For reference, below are the Mitre ATT&CK Cloud Tactics observed during Expel’s response.
|Initial Access||Valid Accounts|
|Persistence||Valid Accounts, Redundant Access|
|Privilege Escalation||Valid Accounts|
|Defensive Evasion||Valid Accounts|
By thoroughly scoping the attacker’s activities, we were able to deliver clear remediation steps. This included:
- Deleting the compromised access keys for the eight involved IAM user accounts;
- Snapshotting (additional forensic evidence) and rebuilding the compromised EC2 instance;
- Deleting the SSH keys generated by the attacker;
- And deleting the hundreds of Security Group ingress rules created by the attacker.
Resilience: Helping our customer improve their security posture
When we say incident response isn’t complete without fixing the root of the problem – we mean it.
One of the many things that makes us different at Expel is that we don’t just throw alerts over the fence. That would only be sort of helpful to our customers and puts us in a position where we’d have to tackle the same issue on another day … and likely on many more days after that.
We’re all about efficiency here. That’s why we provide clear recommendations for how to solve issues and what actions a customer can take to prevent these kinds of attacks in the future. Everybody wins (except for the bad guys).
While we weren’t certain how the access keys were compromised in the first place, below are the resilience recommendations we gave our customer after the issue was resolved.
Expel AWS Resilience (1)
- If the IAM user is unused, then it probably doesn’t need to remain active in your account. We made this recommendation because these access keys hadn’t been in use by anyone other than the attacker in the previous 30 days.
Expel AWS Resilience (2)
- Because the access keys for this IAM principal were at least 30 days old given that no activity occurred from a legitimate user, it was time to do some tidying up, so to speak. If you need that user, rotate the access keys on a regular basis.
Expel AWS Resilience (3)
- We noticed that this IAM user had far too many EC2 permissions and thought this resilience measure was in order.
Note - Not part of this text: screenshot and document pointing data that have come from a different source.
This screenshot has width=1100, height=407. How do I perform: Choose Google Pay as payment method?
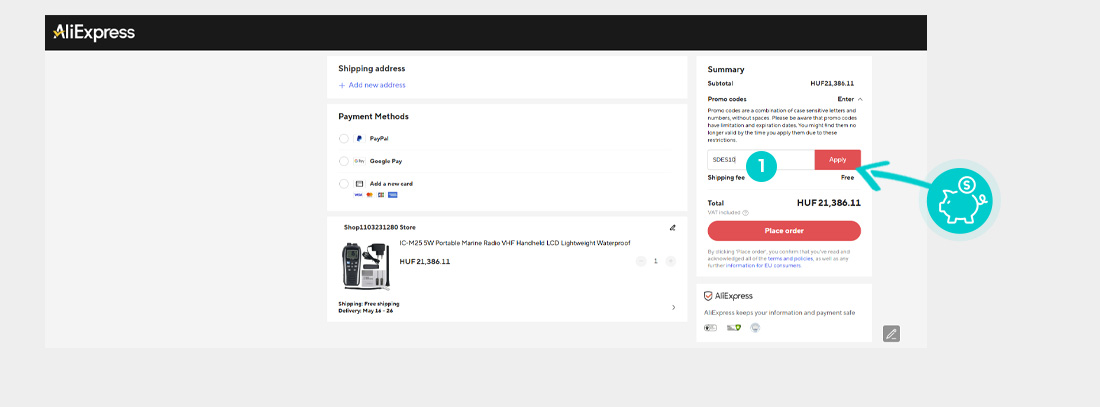pos(344,161)
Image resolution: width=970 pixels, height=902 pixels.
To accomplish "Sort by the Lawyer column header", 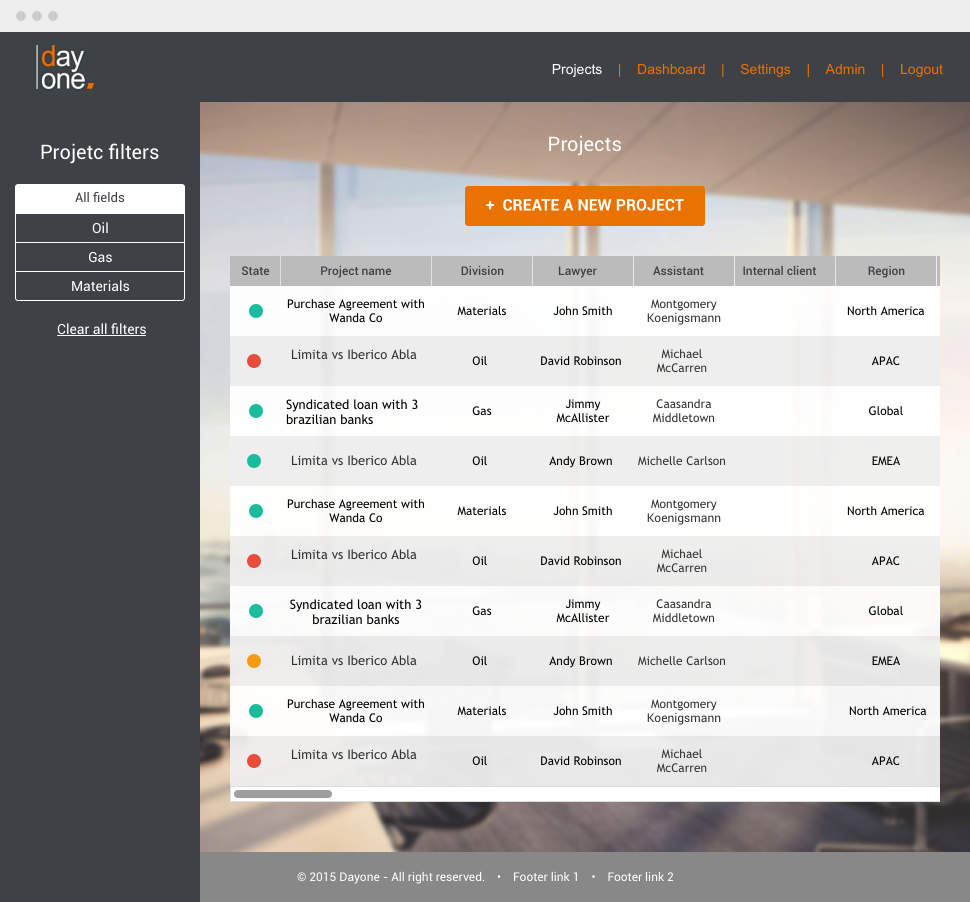I will click(577, 271).
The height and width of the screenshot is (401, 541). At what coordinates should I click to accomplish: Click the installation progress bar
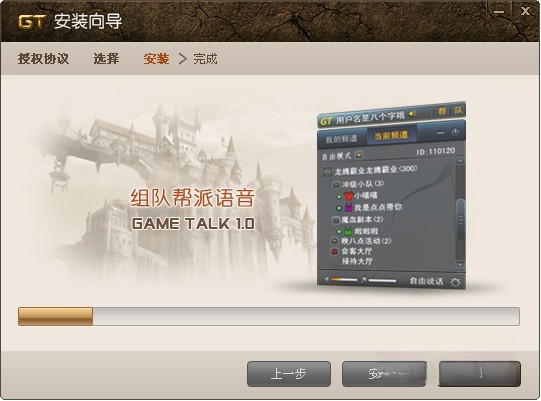(x=269, y=316)
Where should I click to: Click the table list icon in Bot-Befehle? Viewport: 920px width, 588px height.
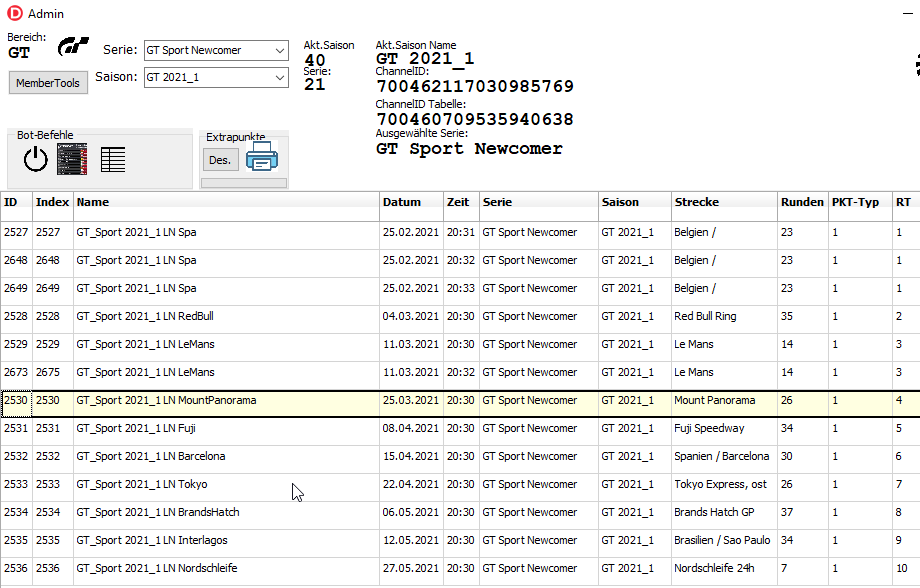point(113,159)
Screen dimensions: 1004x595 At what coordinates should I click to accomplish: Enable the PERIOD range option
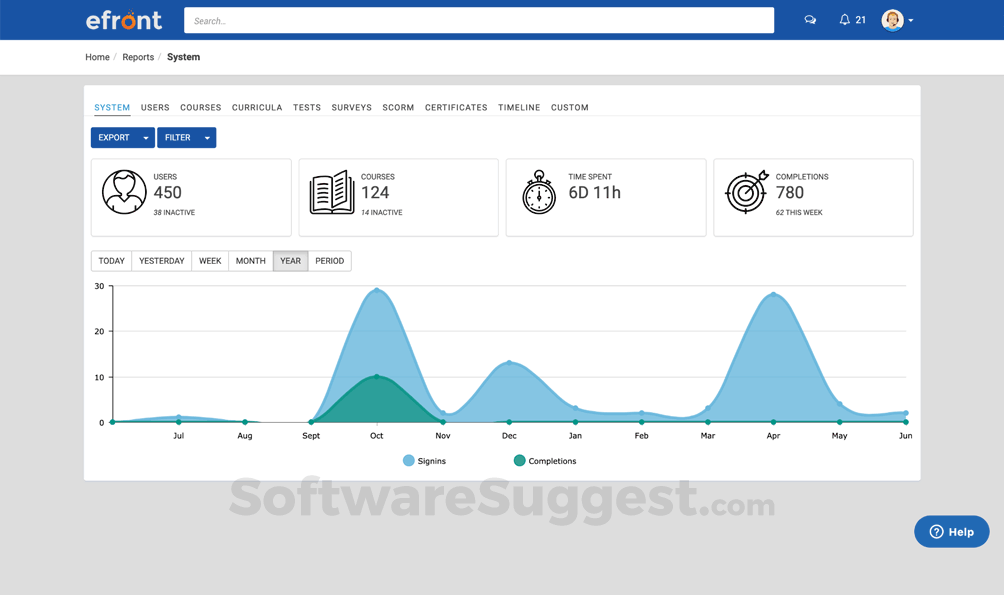click(329, 260)
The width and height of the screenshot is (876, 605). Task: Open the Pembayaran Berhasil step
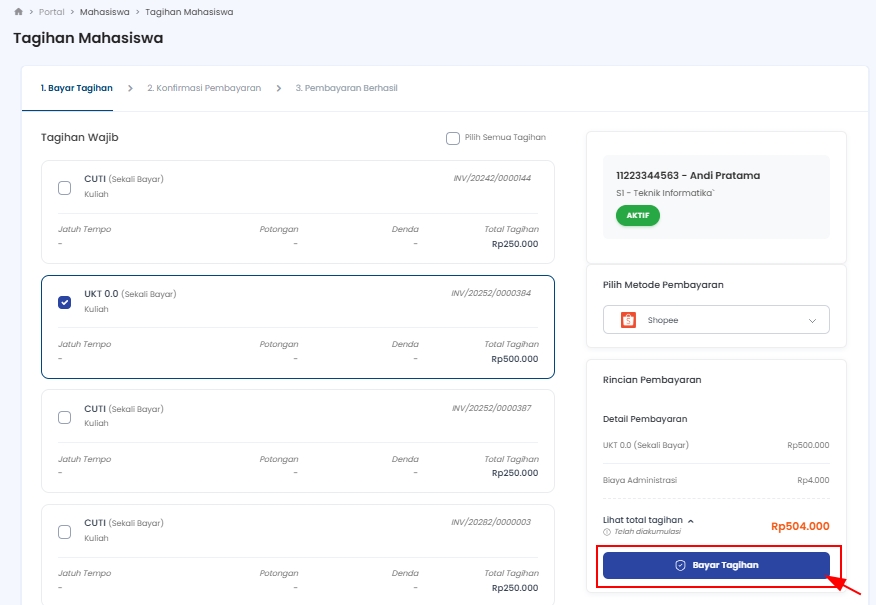(346, 88)
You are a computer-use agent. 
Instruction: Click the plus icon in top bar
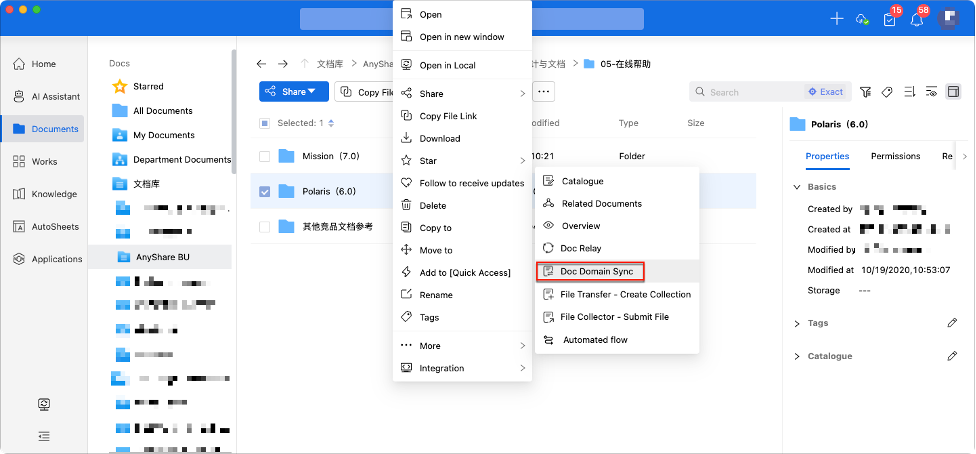[837, 19]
We also shared that it would be far safer to delegate those EC2 permissions with an IAM role.
Fortunately, we were able to disrupt this attack before there was any serious damage, but it highlighted the very real fact that cloud infrastructure–whether you’re running workloads on AWS or somewhere else–is a prime target for attackers. As with every incident, we took some time to talk through what we discovered through this investigation and are sharing our key lessons here.
- AWS customers must architect better security “in” the cloud. That is, create greater visibility into the EC2 and other infrastructure identified in the shared responsibility model.
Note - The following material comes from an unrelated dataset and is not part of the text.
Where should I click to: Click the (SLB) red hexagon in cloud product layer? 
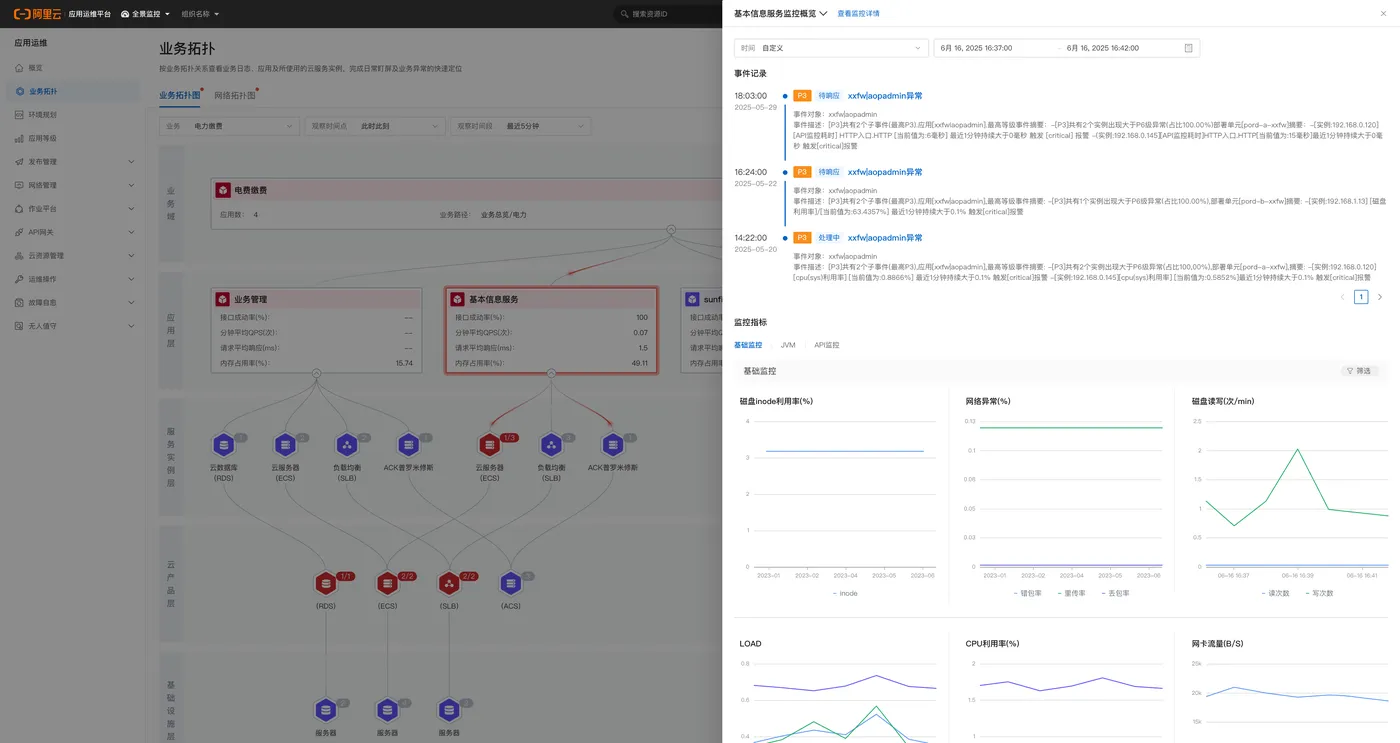point(449,582)
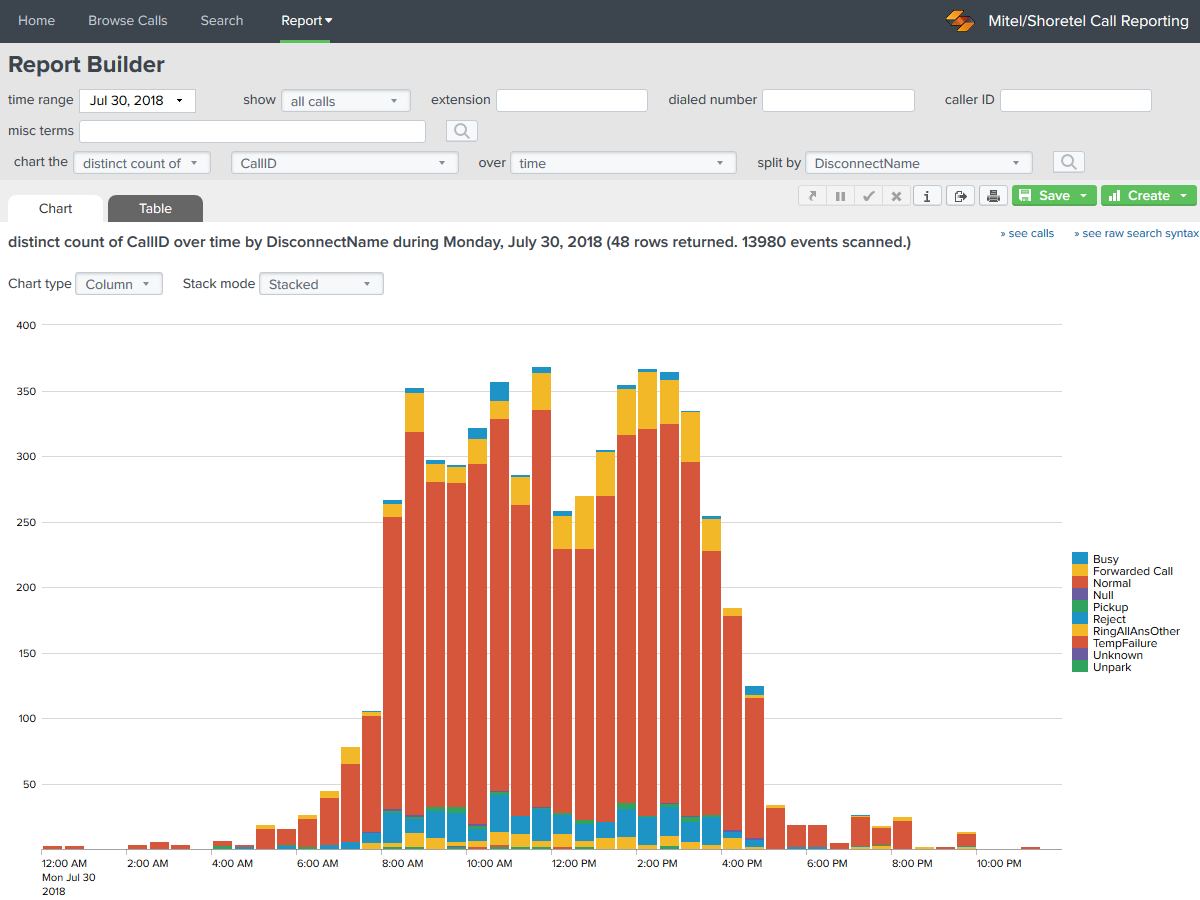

- You can’t find evil if the analysts don’t know what to look for – train, train some more, and then when you’re done training, train again. Special thanks to Scott Piper (@0xdabbad00) and Rhino Security Labs (@RhinoSecurity) for their contributions to AWS security research.
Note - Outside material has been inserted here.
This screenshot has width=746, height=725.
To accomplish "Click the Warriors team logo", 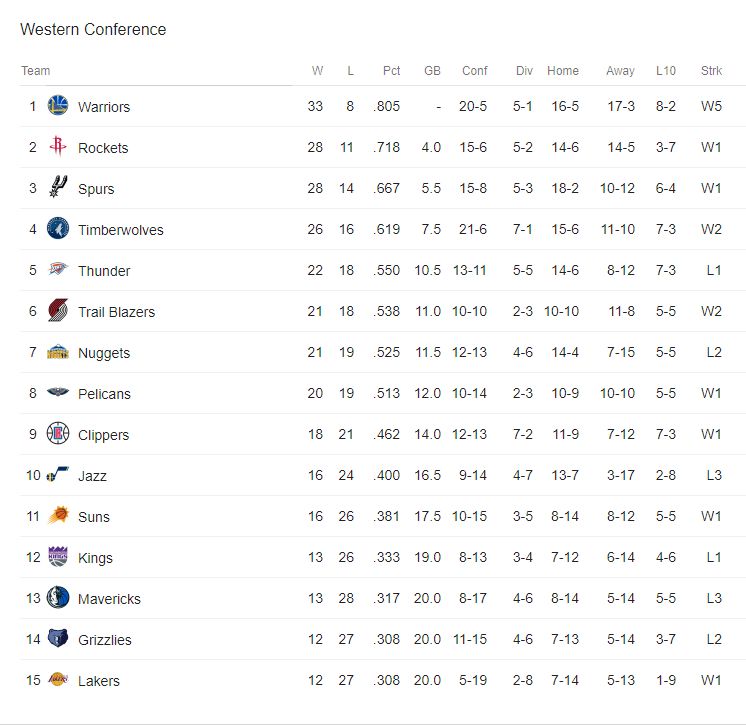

- While security in the cloud is still relatively in its infancy, the same can be said for the attacker behaviors. Much of what we observed here and in the past were elementary attack patterns.
- There are additional automated enrichment opportunities. We’ve started working on a new AWS robotic workflow to summarize historical API usage data for the IAM principal and will compare it to the access parameters of the alert.